> _PROBLEM REQUIREMENTS_
Please rewrite the part of the listing starting at the line containing "This screenshot has height=414, width=1454." and ending at the line containing "point(112,315)", swapping "avatar" for "profile image" and keeping everything else the same.
■ ■ ■ ■
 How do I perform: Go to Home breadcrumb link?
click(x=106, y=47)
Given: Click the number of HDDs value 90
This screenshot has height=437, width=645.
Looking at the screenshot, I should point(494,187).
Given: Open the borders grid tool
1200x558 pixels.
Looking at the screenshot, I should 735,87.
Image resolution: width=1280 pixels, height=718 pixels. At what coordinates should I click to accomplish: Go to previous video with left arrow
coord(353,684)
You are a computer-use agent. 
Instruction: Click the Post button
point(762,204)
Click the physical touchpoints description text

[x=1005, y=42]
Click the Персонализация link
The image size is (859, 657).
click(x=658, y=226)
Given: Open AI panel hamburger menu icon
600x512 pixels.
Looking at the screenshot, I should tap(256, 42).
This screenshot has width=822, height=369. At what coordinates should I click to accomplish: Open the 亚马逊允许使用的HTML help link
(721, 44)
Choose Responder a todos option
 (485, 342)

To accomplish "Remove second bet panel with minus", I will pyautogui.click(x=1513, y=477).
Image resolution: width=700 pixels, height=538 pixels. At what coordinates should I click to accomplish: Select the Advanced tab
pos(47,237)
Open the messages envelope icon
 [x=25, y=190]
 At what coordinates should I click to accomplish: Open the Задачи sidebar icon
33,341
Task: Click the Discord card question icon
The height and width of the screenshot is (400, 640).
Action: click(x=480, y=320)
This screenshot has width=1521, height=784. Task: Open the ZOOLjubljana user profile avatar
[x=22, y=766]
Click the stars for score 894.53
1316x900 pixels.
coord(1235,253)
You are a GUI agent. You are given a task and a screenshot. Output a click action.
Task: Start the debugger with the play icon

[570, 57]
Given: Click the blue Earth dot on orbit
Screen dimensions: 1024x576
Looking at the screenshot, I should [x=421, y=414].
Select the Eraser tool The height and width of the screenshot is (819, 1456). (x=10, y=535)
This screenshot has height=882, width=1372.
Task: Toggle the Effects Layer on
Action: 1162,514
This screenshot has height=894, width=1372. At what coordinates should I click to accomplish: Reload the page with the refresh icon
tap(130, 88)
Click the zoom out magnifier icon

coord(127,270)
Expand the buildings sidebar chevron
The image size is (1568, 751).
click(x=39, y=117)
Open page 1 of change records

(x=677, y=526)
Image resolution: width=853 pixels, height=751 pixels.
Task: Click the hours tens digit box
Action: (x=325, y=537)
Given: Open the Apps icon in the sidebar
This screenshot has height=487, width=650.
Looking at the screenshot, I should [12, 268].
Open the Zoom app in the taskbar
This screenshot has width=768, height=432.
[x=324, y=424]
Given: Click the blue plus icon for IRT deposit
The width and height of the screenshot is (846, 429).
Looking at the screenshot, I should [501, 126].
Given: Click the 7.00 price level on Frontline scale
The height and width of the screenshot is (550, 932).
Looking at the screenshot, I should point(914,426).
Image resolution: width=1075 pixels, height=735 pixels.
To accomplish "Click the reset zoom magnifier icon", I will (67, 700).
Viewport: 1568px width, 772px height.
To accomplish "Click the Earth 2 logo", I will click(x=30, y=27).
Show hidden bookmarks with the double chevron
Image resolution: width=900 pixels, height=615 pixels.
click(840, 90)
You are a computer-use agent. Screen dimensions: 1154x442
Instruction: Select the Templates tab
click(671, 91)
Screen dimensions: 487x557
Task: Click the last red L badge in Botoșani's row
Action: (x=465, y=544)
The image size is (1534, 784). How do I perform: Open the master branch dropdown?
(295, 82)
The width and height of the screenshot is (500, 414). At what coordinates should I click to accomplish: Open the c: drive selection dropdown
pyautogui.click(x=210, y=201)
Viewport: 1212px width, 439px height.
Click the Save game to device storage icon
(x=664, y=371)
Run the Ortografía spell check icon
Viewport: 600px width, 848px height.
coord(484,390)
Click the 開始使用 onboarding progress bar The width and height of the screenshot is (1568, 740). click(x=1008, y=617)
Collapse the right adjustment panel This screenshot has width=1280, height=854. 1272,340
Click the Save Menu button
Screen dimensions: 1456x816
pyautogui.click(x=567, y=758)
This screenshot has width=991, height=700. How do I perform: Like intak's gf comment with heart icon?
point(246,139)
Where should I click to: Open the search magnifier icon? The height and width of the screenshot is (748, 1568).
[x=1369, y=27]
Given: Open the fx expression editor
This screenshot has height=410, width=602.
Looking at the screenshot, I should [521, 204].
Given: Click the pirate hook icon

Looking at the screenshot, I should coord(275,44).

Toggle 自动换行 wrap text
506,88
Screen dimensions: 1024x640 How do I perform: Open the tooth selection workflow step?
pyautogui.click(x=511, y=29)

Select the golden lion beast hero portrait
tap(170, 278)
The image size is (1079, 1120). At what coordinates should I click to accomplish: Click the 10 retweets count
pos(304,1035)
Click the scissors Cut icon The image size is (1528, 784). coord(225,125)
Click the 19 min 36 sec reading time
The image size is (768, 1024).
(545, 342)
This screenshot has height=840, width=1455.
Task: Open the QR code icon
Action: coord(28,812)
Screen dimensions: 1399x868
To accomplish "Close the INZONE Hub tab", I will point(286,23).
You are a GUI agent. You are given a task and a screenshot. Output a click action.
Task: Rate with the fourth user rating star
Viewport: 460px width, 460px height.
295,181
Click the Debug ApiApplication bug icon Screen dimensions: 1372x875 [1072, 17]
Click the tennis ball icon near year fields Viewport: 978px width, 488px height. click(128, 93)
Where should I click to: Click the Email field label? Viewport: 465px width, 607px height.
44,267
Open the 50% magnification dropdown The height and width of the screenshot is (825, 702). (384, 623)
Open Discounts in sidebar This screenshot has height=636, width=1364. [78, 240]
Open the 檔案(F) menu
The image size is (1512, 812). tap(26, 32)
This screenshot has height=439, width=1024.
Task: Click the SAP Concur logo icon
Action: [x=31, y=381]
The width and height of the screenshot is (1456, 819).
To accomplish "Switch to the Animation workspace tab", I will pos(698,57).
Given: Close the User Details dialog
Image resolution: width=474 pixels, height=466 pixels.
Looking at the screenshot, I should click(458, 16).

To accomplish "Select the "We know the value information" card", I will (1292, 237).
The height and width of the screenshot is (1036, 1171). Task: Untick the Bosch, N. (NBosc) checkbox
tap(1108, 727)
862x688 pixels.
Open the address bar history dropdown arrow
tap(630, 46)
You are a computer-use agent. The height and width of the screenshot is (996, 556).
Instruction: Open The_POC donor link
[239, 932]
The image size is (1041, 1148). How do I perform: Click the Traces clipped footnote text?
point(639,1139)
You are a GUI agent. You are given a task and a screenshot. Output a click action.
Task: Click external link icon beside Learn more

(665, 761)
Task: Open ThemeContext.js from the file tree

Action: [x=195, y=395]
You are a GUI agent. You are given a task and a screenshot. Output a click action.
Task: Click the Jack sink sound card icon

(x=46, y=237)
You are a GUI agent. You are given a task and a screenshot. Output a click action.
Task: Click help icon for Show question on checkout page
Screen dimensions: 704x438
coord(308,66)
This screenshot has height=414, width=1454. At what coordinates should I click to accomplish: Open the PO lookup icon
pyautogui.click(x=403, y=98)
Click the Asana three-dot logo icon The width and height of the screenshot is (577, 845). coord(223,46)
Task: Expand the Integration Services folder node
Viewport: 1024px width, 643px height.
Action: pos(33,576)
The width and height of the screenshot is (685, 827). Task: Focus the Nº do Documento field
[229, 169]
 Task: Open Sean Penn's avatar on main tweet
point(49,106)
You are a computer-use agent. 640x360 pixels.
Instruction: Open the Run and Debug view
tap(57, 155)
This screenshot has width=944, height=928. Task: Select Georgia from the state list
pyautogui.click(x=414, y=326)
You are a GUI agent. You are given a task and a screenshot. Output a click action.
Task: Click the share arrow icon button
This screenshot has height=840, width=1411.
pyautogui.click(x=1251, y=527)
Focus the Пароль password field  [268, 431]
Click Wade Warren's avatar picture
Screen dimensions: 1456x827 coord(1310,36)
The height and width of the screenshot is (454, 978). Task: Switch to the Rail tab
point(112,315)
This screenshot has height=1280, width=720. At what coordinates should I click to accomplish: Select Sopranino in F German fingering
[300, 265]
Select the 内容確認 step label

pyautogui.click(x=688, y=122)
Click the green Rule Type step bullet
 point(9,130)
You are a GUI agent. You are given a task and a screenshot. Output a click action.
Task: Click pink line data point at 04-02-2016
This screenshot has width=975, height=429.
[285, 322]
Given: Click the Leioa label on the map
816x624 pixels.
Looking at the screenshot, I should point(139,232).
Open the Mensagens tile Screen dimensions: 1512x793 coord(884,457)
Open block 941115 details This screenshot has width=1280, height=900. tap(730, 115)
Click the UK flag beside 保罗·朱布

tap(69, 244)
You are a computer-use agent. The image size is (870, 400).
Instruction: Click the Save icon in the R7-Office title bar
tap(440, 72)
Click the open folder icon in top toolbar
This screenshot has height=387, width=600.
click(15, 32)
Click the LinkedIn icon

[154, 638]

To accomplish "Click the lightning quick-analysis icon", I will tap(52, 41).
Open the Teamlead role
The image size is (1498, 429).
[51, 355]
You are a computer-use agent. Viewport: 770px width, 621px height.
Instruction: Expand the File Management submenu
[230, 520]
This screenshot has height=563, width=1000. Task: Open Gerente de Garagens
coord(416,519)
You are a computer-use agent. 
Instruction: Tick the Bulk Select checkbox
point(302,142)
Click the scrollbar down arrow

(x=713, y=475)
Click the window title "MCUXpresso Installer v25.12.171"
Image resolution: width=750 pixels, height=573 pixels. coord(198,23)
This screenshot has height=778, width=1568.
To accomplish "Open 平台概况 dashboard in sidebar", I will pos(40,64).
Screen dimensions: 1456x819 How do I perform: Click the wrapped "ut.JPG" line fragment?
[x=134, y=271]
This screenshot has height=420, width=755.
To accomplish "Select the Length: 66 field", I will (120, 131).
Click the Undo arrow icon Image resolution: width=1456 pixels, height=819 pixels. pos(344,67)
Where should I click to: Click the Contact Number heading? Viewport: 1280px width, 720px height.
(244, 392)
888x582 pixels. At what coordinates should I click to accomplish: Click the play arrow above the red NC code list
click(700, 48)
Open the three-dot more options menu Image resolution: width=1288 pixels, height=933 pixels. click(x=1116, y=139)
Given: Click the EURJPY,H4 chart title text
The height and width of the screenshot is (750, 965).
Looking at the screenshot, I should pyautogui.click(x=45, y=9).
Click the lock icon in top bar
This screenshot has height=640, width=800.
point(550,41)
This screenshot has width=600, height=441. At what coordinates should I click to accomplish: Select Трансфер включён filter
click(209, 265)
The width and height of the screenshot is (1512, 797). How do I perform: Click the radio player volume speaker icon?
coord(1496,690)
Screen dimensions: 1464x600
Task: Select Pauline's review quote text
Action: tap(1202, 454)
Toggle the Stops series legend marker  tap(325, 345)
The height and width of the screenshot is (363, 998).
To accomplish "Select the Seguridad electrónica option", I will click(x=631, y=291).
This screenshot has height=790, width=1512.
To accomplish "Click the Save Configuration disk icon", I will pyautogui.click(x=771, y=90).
■ ■ ■ ■
> _WORKED ANSWER_
This screenshot has height=414, width=1454. At what coordinates should I click to accomplish: Open the PO lookup icon
pyautogui.click(x=403, y=98)
Click the Asana three-dot logo icon The width and height of the screenshot is (577, 845). coord(223,46)
Task: Expand the Integration Services folder node
Viewport: 1024px width, 643px height.
Action: pos(33,576)
The width and height of the screenshot is (685, 827). Task: Focus the Nº do Documento field
[229, 169]
 Task: Open Sean Penn's profile image on main tweet
point(49,106)
You are a computer-use agent. 640x360 pixels.
Instruction: Open the Run and Debug view
tap(57, 155)
This screenshot has width=944, height=928. Task: Select Georgia from the state list
pyautogui.click(x=414, y=326)
You are a GUI agent. You are given a task and a screenshot. Output a click action.
Task: Click the share arrow icon button
This screenshot has height=840, width=1411.
pyautogui.click(x=1251, y=527)
Focus the Пароль password field  [268, 431]
Click Wade Warren's profile image picture
Screen dimensions: 1456x827 coord(1310,36)
The height and width of the screenshot is (454, 978). Task: Switch to the Rail tab
point(112,315)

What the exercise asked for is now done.